[Pixel coordinate grounding data]
-- Opening Marker --
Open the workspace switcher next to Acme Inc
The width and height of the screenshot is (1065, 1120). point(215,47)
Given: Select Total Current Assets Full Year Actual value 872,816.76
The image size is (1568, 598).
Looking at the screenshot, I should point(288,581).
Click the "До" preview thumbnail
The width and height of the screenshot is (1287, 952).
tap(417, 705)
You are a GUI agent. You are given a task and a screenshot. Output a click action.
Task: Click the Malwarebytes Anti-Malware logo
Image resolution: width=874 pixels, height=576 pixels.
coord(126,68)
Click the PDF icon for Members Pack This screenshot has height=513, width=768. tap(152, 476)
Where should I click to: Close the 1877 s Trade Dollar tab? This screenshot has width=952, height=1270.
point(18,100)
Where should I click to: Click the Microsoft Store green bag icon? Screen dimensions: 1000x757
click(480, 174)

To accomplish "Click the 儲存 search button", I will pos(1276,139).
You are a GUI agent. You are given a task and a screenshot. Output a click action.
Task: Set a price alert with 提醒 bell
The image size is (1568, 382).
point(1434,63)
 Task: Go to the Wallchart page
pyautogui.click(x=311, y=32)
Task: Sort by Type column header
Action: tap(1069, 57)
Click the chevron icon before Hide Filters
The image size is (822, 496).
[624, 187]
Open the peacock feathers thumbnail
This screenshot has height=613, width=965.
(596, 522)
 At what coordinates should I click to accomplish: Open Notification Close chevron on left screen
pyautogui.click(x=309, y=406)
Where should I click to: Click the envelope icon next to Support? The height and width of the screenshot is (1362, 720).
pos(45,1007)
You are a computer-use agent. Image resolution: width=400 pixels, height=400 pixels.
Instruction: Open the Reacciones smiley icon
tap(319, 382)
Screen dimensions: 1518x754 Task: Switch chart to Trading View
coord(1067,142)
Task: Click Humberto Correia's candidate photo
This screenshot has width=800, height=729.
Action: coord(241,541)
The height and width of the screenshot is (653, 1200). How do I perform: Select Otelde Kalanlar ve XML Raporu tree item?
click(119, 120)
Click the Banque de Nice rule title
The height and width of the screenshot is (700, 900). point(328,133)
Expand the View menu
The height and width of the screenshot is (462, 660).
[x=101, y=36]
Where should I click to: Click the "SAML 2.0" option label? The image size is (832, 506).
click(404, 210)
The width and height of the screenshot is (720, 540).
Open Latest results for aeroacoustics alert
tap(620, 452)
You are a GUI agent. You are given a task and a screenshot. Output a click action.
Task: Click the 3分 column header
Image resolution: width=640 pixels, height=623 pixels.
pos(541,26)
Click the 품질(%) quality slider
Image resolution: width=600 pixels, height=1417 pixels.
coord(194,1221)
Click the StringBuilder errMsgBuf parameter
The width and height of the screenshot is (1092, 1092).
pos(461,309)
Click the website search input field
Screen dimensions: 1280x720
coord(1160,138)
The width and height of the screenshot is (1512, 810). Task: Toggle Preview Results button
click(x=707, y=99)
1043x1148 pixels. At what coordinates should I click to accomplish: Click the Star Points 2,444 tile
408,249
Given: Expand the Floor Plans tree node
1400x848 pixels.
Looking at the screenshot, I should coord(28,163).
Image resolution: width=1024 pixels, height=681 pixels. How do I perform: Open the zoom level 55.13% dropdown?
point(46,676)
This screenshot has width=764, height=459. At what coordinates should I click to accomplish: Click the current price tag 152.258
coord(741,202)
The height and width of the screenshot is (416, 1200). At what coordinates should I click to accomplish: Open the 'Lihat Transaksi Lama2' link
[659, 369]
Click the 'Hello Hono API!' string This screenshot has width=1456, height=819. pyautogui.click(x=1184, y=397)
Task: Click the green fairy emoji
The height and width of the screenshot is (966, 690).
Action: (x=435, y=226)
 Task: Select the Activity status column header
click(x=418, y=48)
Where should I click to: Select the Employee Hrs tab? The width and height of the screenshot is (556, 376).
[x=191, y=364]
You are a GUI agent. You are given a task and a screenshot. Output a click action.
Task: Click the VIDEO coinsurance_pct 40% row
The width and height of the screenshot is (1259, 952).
-- Closing Marker --
> [Try it]
Line by line, retype all of the entries.

> [Solved exercise]
Open the workspace switcher next to Acme Inc
The width and height of the screenshot is (1065, 1120). point(215,47)
Given: Select Total Current Assets Full Year Actual value 872,816.76
The image size is (1568, 598).
Looking at the screenshot, I should point(288,581).
Click the "До" preview thumbnail
The width and height of the screenshot is (1287, 952).
tap(417, 705)
You are a GUI agent. You are given a task and a screenshot. Output a click action.
Task: Click the Malwarebytes Anti-Malware logo
Image resolution: width=874 pixels, height=576 pixels.
coord(126,68)
Click the PDF icon for Members Pack This screenshot has height=513, width=768. tap(152, 476)
Where should I click to: Close the 1877 s Trade Dollar tab? This screenshot has width=952, height=1270.
point(18,100)
Where should I click to: Click the Microsoft Store green bag icon? Screen dimensions: 1000x757
click(480, 174)

To accomplish "Click the 儲存 search button", I will pos(1276,139).
You are a GUI agent. You are given a task and a screenshot. Output a click action.
Task: Set a price alert with 提醒 bell
The image size is (1568, 382).
point(1434,63)
 Task: Go to the Wallchart page
pyautogui.click(x=311, y=32)
Task: Sort by Type column header
Action: tap(1069, 57)
Click the chevron icon before Hide Filters
The image size is (822, 496).
[624, 187]
Open the peacock feathers thumbnail
This screenshot has height=613, width=965.
(596, 522)
 At what coordinates should I click to accomplish: Open Notification Close chevron on left screen
pyautogui.click(x=309, y=406)
Where should I click to: Click the envelope icon next to Support? The height and width of the screenshot is (1362, 720).
pos(45,1007)
You are a computer-use agent. Image resolution: width=400 pixels, height=400 pixels.
Instruction: Open the Reacciones smiley icon
tap(319, 382)
Screen dimensions: 1518x754 Task: Switch chart to Trading View
coord(1067,142)
Task: Click Humberto Correia's candidate photo
This screenshot has width=800, height=729.
Action: coord(241,541)
The height and width of the screenshot is (653, 1200). How do I perform: Select Otelde Kalanlar ve XML Raporu tree item?
click(119, 120)
Click the Banque de Nice rule title
The height and width of the screenshot is (700, 900). point(328,133)
Expand the View menu
The height and width of the screenshot is (462, 660).
[x=101, y=36]
Where should I click to: Click the "SAML 2.0" option label? The image size is (832, 506).
click(404, 210)
The width and height of the screenshot is (720, 540).
Open Latest results for aeroacoustics alert
tap(620, 452)
You are a GUI agent. You are given a task and a screenshot. Output a click action.
Task: Click the 3分 column header
Image resolution: width=640 pixels, height=623 pixels.
pos(541,26)
Click the 품질(%) quality slider
Image resolution: width=600 pixels, height=1417 pixels.
coord(194,1221)
Click the StringBuilder errMsgBuf parameter
The width and height of the screenshot is (1092, 1092).
pos(461,309)
Click the website search input field
Screen dimensions: 1280x720
coord(1160,138)
The width and height of the screenshot is (1512, 810). Task: Toggle Preview Results button
click(x=707, y=99)
1043x1148 pixels. At what coordinates should I click to accomplish: Click the Star Points 2,444 tile
408,249
Given: Expand the Floor Plans tree node
1400x848 pixels.
Looking at the screenshot, I should coord(28,163).
Image resolution: width=1024 pixels, height=681 pixels. How do I perform: Open the zoom level 55.13% dropdown?
point(46,676)
This screenshot has width=764, height=459. At what coordinates should I click to accomplish: Click the current price tag 152.258
coord(741,202)
The height and width of the screenshot is (416, 1200). At what coordinates should I click to accomplish: Open the 'Lihat Transaksi Lama2' link
[659, 369]
Click the 'Hello Hono API!' string This screenshot has width=1456, height=819. pyautogui.click(x=1184, y=397)
Task: Click the green fairy emoji
The height and width of the screenshot is (966, 690).
Action: (x=435, y=226)
 Task: Select the Activity status column header
click(x=418, y=48)
Where should I click to: Select the Employee Hrs tab? The width and height of the screenshot is (556, 376).
[x=191, y=364]
You are a GUI agent. You are given a task and a screenshot. Output a click action.
Task: Click the VIDEO coinsurance_pct 40% row
The width and height of the screenshot is (1259, 952).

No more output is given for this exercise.